▶ EXERCISE REQUIREMENTS: The expected output is the complete listing, unchanged.

▶ SOURCE MATERIAL:
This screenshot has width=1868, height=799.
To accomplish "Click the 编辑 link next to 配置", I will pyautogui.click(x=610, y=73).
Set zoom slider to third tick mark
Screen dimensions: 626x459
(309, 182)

▶ TASK ANSWER:
This screenshot has width=1868, height=799.
To accomplish "Click the 编辑 link next to 配置", I will pyautogui.click(x=610, y=73).
Set zoom slider to third tick mark
Screen dimensions: 626x459
(309, 182)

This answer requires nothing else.